The babies hatch at night, and once they reach the surface, they must go to the water soon. So, again with gloves, they are collected and put in cardboard boxes to be taken to the beach a few meters from the sea, in an area where there is no problem for them to find the water on their own.

When we visited the project, we were lucky that 50 hatched that night, and I was able to attend the liberation. Pure emotion, seeing those little turtles move clumsily at first, then with more confidence, and at the end let themselves be carried away by a wave.

To guide them, Olger, the project coordinator in Tambor, stands with a white light in the water. And with red light we go in search of those who accidentally take the wrong direction. Until the 50 reach the water.

For this work, the project needs volunteers between July and December. During the year 2022, 115 signed up, but in 2023 only 24.

If you want to volunteer or financially support the project, talk to Olger García, at 8389-3336, or send your support to one of the bank accounts indicated below.

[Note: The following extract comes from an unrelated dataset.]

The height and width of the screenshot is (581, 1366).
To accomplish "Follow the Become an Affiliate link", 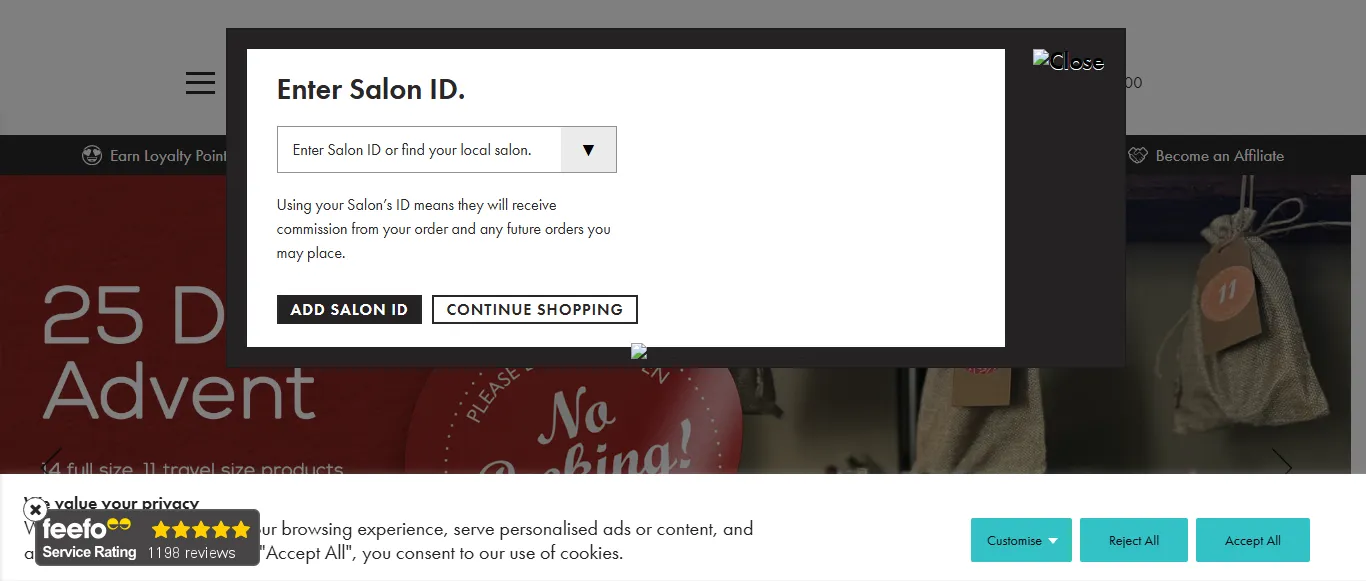I will [x=1219, y=156].
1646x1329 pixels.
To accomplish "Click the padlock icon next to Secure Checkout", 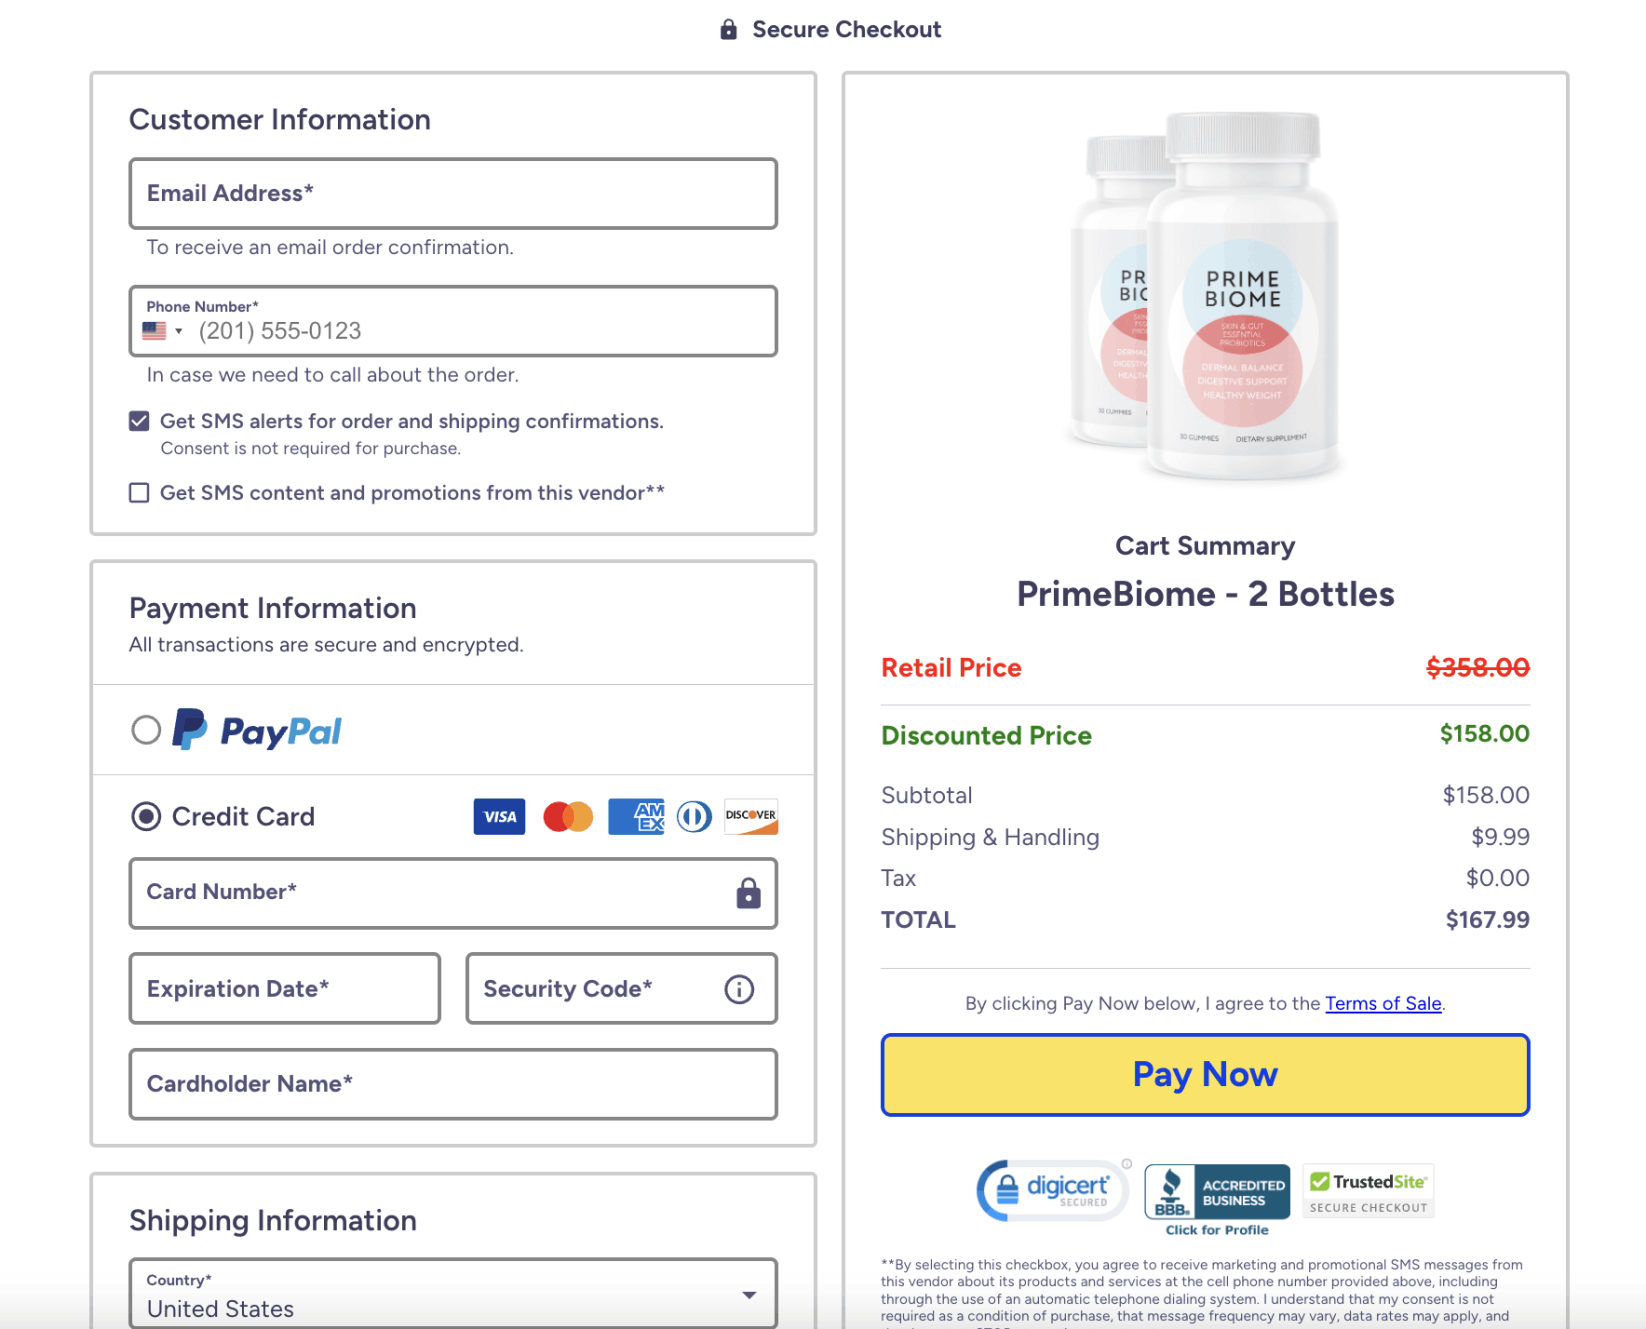I will click(728, 28).
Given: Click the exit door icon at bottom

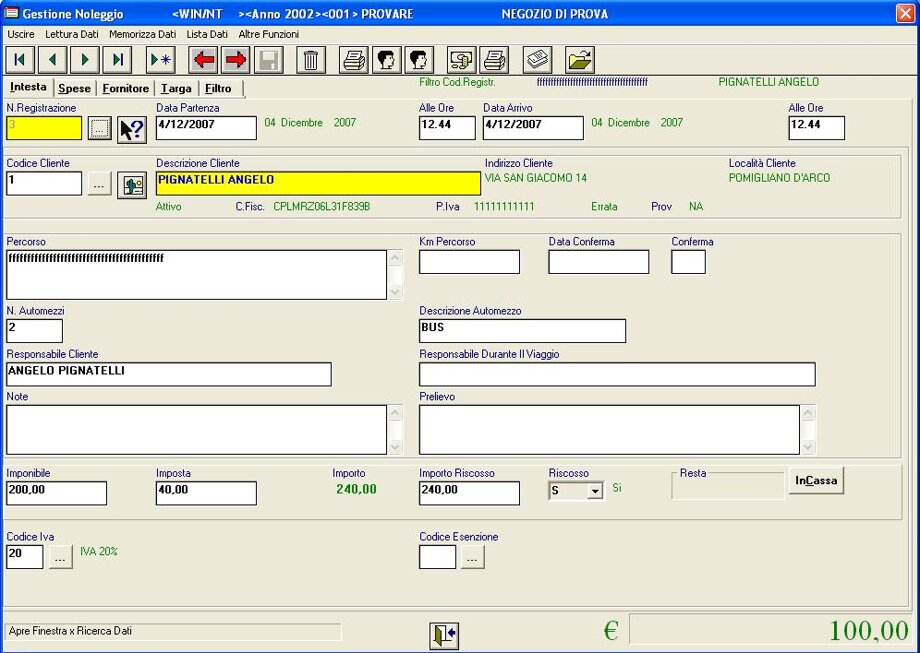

All patrolling, egg collection and monitoring activities are under the strict rules, licenses and permits of SINAC, the National Conservation System of Costa Rica.

To the Solitary Tree with Valeska

Tango Mar is located at an ideal distance from Nicoya’s famous solitary tree to visit on a horseback ride. A little trip that I didn’t want to miss. But…on horseback…hmmm.

When I arrived at the stables there were already other people for the ride – they too hadn’t ridden in a long time. Cornelio, the guide, showed each of us a horse. In my case, it was the mare Valeska. I hesitated for a moment, but seeing she looked at me calmly and with beautiful eyes, she convinced me and I mounted her without fear. We had a click (according to me…).

The ride started through the trees behind Tango Mar. A fairly narrow path, but it was no problem for the horses. A little unsure at first, we soon found a rhythm that allowed us to talk and really enjoy the ride through the forest that threw a delicious shade.

We rode quietly, interrupted from time to time when Valeska wanted to walk alongside her friend and tried a gentle jog.

We were not alone in the woods. Above us we heard some howls, and we saw howler monkeys playing in the trees, jumping from one tree to another. Above them and us, we saw some scarlet, elegant and colorful macaws. There was even one that sat on a branch, as if to pose for us. It turned the trip into an even more special experience.

The road went downhill for a while and suddenly we found ourselves on a beach. We stopped for a moment to feel the breeze and admire the beauty of the place.

Then, on we went again among the trees – blessed shadow! – and, back at the edge of the sea where, suddenly, we saw it: the solitary tree. The name is no exaggeration. It really is alone in the sea, has its roots in the water, and when the tide is low you can see them reaching out for several meters.

I was very impressed. Alone, its roots in the water, with no other sound than the gentle beating of the waves against its trunk, it gives us an example of resilience and willpower. Proudly out of place, splendid in its solitude. I felt small and humble in the face of so much greatness, but above all…marveled at seeing it.

 

Cornelio, the tour guide, says that the tree has been around for more than 100 years. They also call it “the Tree of God,” and according to some locals it grants them miracles. To me, just seeing it survive there seems like one.

When we returned to Tango Mar I said goodbye to Valeska as to an old friend. She, with the same look as before. It was clear to me… the click was imagination, but I was still happy with the ride. It was worth it!